Your Honor, I completely trusted this once beloved man and he took advantage of that trust to satisfy his perverted fantasies. I held on to the humiliation of my experience for over thirty years and to this day, I still have trouble forgiving myself even with the knowledge that I am not the one to blame. However, when I do fall back into that black hole where I used to blame myself, I still, to this day, struggle to defeat that irrational feeling any time I am reminded of my assault. It’s a constant battle and one that is a direct result of Mr. Cosby’s vile actions. Choosing to come forward was not only liberating but a costly decision as well.
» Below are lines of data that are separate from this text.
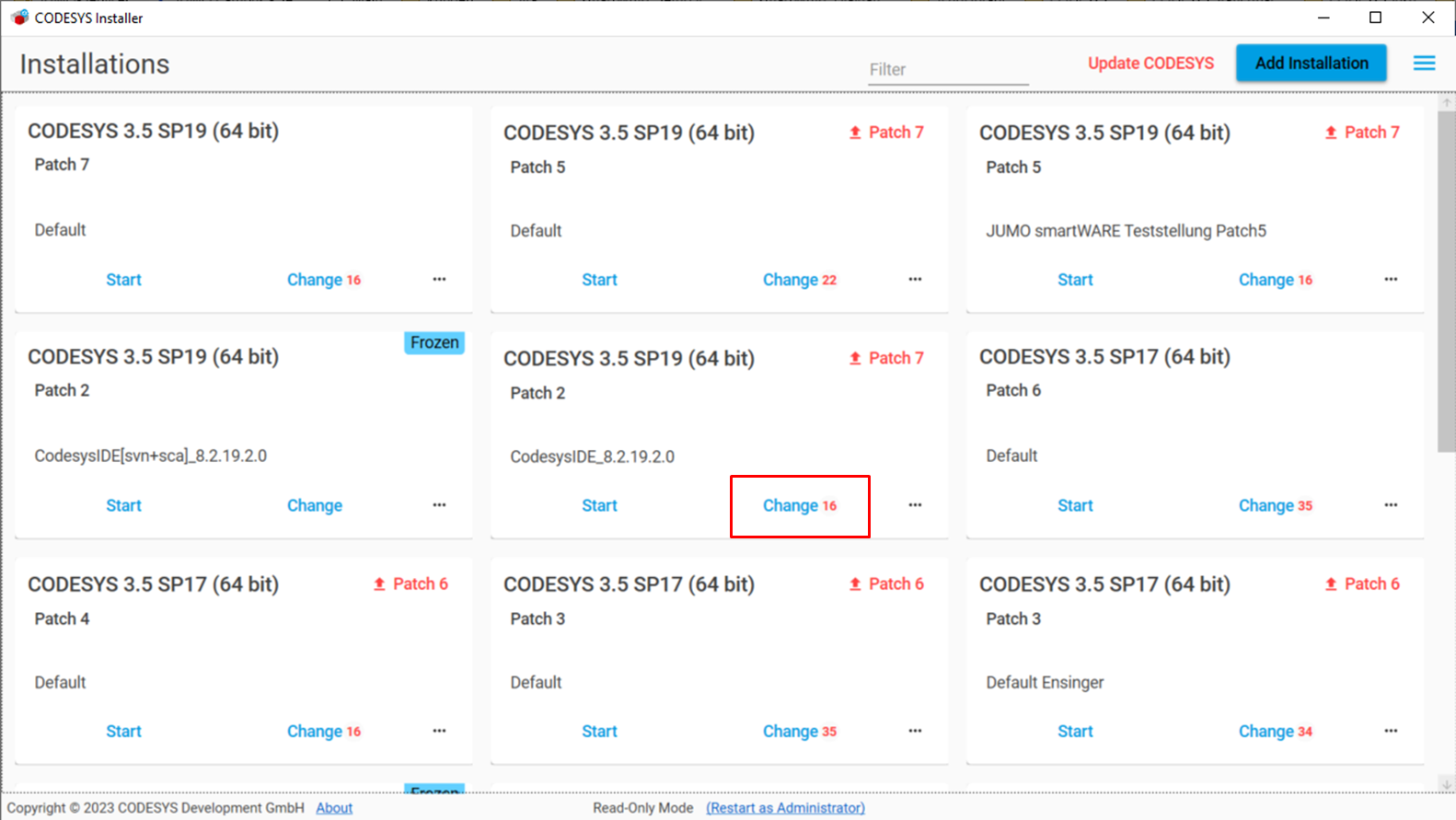Click Patch 6 update on SP17 Patch 4 card
The height and width of the screenshot is (820, 1456).
coord(410,583)

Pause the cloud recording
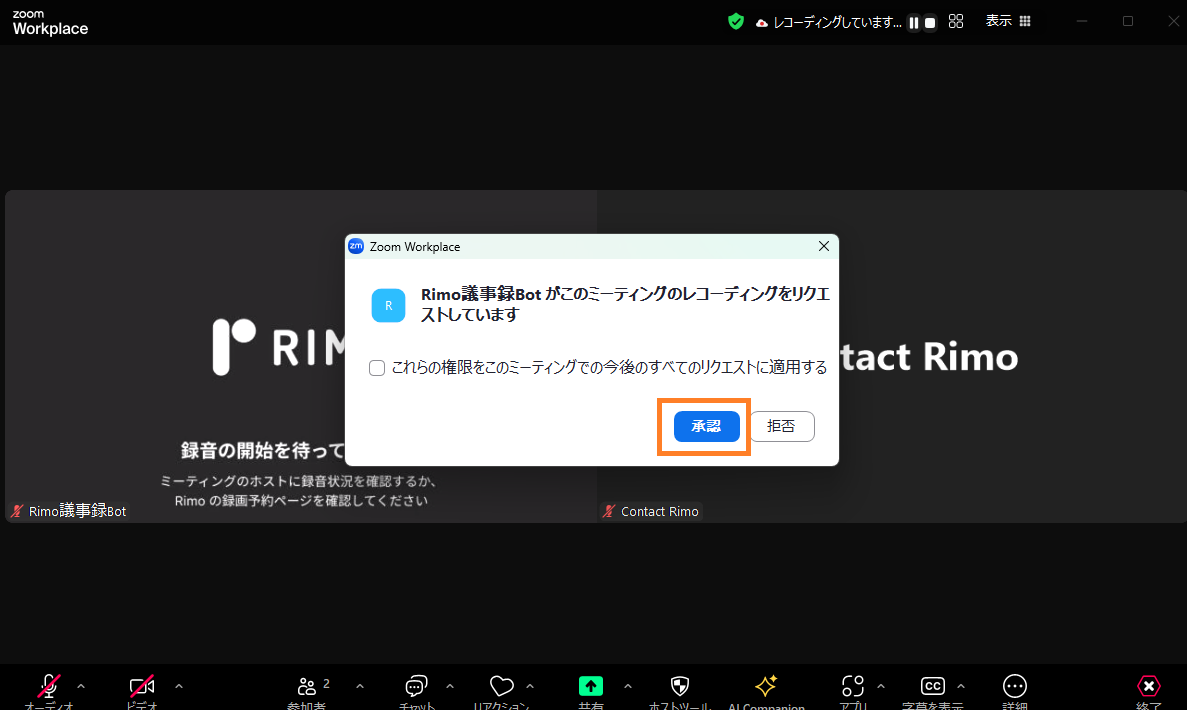[913, 21]

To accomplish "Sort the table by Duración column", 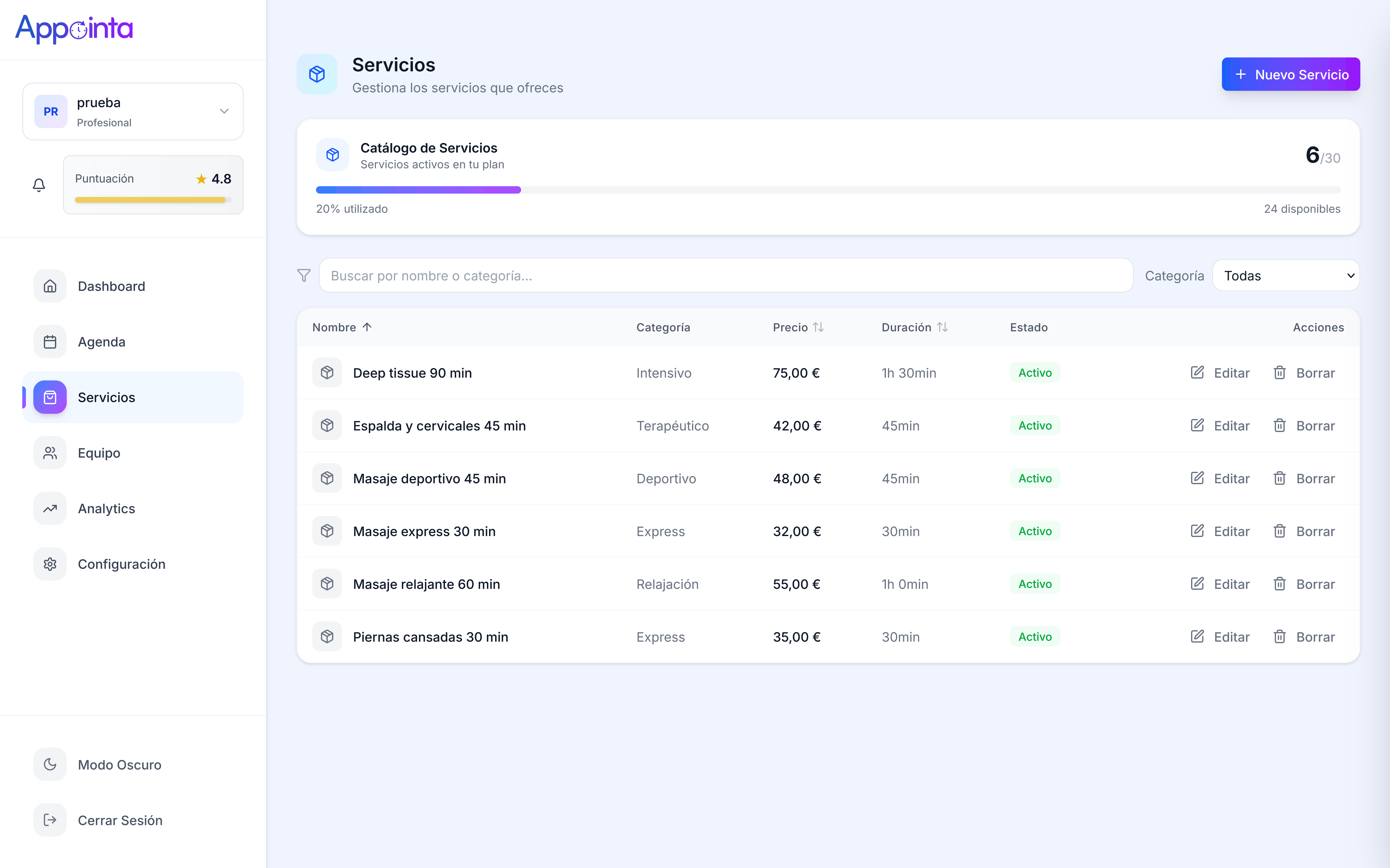I will click(915, 327).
For two long years my marriage suffered tremendous strain, coming close to the brink of divorce as I sought to come to terms with the fact that I was indeed, a victim of rape. Your Honor, Mr. Cosby has not expressed one ounce of remorse or regret for his actions. His arrogance continues to this day. Please consider this when deciding on the length of Mr. Cosby’s sentence and please, please remember the premeditated and depraved behavior this sick man inflicted upon his victims.